Re-run ListActors to confirm the state change. That round trip — SUSPENDED in object storage, RESUMED into a worker on demand — is the whole point of substrate.

Recap

You now have, on a single kind cluster:

  • Agent Substrate (ate-system) — control plane (ate-api-server), router (atenet-router), node supervisor (atelet), state (valkey), snapshots (rustfs).
  • kagent (kagent) — wired to substrate with a default WorkerPool.
  • A SandboxAgent running as a per-session gVisor actor, suspended to object storage between requests and resumed sub-second on demand.

Scaling the WorkerPool

One worker serves many declarative sessions sequentially because each session releases its slot the moment it snapshots back. To run overlapping sessions or long-lived agents, scale the pool:

kubectl scale workerpool kagent-default -n kagent --replicas=3

What’s Next (Beyond This Guide)

  • AgentHarness (runtime: substrate) — long-lived runtimes run as substrate actors reached through a kagent gateway. These need an object-storage bucket (e.g. gs://...) and don’t auto-suspend, so each pins a worker slot.
  • Identity — substrate can mint per-actor JWTs and certs for mTLS.
  • Observability — substrate exposes metrics for activation latency and worker pool use.

Troubleshooting

SymptomLikely cause / fix
Substrate CRDs rejected on installNode image too old — recreate the cluster with kindest/node:v1.32.2 or newer.
kagent-controller crash-loopsSubstrate API not reachable at startup — confirm ate-system pods are all Running before installing kagent.
kagent install silently “works” but the agent fails on chatOPENAI_API_KEY was empty — re-export it (don’t inline the assignment on the helm line) and re-run the kagent helm upgrade.
Helm install times out on kagentThe controller restarts during cold start; run kubectl wait deploy/kagent-controller -n kagent --for=condition=Available --timeout=10m and continue.
ListActors returns auth errorsToken expired (15m TTL) — re-mint with the kubectl create token command.
Everything was fine yesterday, broken todaySubstrate’s in-cluster TLS certs expire after ~24h on idle clusters — best run in a single sitting. Recreate the cluster if needed.
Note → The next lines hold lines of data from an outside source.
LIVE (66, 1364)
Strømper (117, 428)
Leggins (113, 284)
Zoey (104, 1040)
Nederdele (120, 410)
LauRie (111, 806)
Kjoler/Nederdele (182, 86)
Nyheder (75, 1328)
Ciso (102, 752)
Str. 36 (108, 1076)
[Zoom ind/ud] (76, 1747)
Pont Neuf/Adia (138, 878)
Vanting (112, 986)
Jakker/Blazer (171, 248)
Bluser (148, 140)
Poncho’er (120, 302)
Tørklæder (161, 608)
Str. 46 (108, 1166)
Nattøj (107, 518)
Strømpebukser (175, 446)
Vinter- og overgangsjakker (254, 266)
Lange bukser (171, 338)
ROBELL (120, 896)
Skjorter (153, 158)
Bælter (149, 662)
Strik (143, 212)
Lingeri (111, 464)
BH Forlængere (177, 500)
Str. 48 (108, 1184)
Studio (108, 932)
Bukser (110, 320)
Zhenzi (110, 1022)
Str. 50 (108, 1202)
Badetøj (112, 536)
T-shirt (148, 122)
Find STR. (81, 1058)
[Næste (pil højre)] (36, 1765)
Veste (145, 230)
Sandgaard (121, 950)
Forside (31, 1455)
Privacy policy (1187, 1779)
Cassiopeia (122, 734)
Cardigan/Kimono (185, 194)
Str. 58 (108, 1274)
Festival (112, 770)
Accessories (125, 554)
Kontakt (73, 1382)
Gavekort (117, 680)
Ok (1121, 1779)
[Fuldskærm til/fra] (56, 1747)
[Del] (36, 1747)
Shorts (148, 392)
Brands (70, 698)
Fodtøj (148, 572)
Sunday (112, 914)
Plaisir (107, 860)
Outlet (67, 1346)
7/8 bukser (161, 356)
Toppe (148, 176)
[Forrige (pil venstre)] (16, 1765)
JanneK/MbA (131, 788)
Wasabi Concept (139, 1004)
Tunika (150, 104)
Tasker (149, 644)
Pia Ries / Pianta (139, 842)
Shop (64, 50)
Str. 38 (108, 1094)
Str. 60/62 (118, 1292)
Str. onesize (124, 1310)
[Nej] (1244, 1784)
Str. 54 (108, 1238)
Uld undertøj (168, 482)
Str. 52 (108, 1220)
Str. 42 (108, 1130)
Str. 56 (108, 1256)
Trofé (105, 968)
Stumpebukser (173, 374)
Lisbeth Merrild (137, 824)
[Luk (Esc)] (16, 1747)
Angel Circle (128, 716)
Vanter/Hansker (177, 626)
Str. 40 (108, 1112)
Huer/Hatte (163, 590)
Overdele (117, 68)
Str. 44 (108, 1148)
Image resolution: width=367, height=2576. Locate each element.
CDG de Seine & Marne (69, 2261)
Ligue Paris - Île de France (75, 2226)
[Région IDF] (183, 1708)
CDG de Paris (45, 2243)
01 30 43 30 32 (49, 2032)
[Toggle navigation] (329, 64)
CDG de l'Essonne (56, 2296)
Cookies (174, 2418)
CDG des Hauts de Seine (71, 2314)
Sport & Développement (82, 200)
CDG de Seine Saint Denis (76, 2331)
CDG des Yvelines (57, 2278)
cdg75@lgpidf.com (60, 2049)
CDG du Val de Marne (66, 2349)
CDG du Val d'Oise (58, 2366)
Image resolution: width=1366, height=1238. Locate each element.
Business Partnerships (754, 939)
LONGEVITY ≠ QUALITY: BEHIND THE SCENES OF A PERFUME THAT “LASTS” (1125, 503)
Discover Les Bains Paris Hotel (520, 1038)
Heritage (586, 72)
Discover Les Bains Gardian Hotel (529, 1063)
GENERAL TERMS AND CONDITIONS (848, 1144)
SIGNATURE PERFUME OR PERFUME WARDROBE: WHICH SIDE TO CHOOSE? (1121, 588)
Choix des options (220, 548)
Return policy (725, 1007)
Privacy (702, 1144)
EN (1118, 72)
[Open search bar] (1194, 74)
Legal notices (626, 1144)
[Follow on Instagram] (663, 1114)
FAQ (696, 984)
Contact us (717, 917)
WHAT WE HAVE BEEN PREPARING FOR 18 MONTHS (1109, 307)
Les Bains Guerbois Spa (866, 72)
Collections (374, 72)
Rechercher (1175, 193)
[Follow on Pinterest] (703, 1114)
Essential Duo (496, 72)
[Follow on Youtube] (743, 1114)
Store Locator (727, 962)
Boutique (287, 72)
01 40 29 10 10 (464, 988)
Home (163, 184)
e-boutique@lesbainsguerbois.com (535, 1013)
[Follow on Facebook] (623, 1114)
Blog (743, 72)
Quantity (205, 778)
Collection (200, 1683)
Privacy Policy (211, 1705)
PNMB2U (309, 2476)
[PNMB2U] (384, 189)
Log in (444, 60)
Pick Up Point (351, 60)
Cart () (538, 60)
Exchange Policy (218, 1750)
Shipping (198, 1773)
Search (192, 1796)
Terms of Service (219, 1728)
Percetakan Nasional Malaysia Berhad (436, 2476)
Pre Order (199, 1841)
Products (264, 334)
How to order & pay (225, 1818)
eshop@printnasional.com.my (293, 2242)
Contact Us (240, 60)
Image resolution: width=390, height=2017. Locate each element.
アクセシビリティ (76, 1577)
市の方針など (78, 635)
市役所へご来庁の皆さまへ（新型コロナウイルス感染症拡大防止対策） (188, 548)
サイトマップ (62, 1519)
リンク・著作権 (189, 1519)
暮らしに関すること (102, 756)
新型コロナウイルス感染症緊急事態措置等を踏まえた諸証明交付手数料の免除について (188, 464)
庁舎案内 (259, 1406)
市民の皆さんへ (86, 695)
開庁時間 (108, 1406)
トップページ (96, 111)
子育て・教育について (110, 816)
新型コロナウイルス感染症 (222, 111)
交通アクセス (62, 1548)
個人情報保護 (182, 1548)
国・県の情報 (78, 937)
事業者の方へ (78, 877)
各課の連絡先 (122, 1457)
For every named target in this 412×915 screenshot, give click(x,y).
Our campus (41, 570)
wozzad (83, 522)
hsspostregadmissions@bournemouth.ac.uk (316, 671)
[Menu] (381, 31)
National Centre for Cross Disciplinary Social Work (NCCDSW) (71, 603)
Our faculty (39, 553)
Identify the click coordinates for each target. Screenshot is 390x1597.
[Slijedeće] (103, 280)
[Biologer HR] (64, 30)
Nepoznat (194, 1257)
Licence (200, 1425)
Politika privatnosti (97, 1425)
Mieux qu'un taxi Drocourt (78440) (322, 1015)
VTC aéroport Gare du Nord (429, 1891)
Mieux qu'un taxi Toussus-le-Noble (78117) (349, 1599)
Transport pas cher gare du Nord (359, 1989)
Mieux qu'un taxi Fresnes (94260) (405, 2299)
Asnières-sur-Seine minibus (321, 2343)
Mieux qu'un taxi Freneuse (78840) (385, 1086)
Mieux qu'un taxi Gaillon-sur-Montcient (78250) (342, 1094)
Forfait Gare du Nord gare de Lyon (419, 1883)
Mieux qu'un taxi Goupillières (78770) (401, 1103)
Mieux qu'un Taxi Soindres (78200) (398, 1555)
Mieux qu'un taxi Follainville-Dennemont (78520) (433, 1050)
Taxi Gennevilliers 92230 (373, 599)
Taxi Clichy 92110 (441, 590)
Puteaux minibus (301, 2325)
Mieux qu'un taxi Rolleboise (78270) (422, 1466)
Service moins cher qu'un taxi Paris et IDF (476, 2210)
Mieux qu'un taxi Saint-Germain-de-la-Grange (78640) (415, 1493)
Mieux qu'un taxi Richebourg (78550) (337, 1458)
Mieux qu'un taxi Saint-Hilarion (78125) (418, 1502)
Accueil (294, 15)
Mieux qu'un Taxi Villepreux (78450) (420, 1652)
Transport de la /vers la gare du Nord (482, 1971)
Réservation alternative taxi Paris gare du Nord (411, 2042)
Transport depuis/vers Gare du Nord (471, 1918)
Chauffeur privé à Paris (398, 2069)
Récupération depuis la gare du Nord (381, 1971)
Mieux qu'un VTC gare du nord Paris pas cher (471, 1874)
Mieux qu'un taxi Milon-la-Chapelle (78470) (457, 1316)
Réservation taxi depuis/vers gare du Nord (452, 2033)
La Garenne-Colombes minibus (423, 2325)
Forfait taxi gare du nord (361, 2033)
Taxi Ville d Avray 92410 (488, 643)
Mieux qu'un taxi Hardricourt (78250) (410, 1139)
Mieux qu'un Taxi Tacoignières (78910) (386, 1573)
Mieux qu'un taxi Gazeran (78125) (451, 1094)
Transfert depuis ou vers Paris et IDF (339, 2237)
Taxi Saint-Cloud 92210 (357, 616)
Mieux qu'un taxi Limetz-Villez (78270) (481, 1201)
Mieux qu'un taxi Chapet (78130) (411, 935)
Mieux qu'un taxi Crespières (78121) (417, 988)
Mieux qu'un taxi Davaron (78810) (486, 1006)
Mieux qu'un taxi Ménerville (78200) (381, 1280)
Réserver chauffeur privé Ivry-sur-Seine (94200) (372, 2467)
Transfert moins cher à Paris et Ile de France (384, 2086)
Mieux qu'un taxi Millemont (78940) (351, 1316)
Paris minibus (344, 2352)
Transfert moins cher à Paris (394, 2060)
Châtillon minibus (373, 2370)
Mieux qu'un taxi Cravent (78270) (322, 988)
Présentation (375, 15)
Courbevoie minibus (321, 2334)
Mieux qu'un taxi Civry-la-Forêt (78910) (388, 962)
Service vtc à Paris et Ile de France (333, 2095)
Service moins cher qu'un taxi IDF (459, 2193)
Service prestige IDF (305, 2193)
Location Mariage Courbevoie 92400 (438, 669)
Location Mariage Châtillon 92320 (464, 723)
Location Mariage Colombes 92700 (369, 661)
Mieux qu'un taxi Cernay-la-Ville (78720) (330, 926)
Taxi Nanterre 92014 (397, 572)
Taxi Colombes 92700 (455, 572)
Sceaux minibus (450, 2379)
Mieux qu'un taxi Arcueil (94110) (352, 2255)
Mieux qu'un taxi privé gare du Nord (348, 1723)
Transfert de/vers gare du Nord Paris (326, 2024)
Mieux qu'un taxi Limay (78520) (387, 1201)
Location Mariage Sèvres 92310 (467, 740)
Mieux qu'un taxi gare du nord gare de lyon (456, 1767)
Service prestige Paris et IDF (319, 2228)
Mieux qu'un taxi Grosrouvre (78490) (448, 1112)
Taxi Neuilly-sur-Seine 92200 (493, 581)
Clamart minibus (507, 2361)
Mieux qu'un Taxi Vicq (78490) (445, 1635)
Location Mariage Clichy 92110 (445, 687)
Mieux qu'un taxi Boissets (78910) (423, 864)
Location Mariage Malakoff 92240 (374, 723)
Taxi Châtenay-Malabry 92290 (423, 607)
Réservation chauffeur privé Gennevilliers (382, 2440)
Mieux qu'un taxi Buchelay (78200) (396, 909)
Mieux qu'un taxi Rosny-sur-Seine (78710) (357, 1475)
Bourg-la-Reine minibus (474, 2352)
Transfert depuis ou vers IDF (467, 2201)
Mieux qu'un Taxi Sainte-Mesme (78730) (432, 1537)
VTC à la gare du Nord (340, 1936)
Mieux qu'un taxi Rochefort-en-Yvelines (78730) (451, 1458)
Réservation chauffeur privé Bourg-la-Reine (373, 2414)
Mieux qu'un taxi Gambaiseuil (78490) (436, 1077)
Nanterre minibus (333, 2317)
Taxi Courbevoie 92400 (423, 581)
Note: Agent Substrate is very early / pre-1.0 — APIs will change and it’s not production-ready. gVisor checkpoint/restore requires a live Linux host to test.

Cleanup

kind delete cluster --name kagent-substrate

Try It Yourself

The full standalone how-to (with the exact manifests used here) lives in the kagent-demos repo. Prefer a guided, browser-based lab with no setup? Run the Agent Substrate with kagent Instruqt workshop instead — same path, six bite-sized challenges.

Suspend-and-resume is the feature that finally makes per-session stateful agents affordable at scale. Spin it up, chat with hello-substrate, and watch a worker serve far more sessions than it has slots for.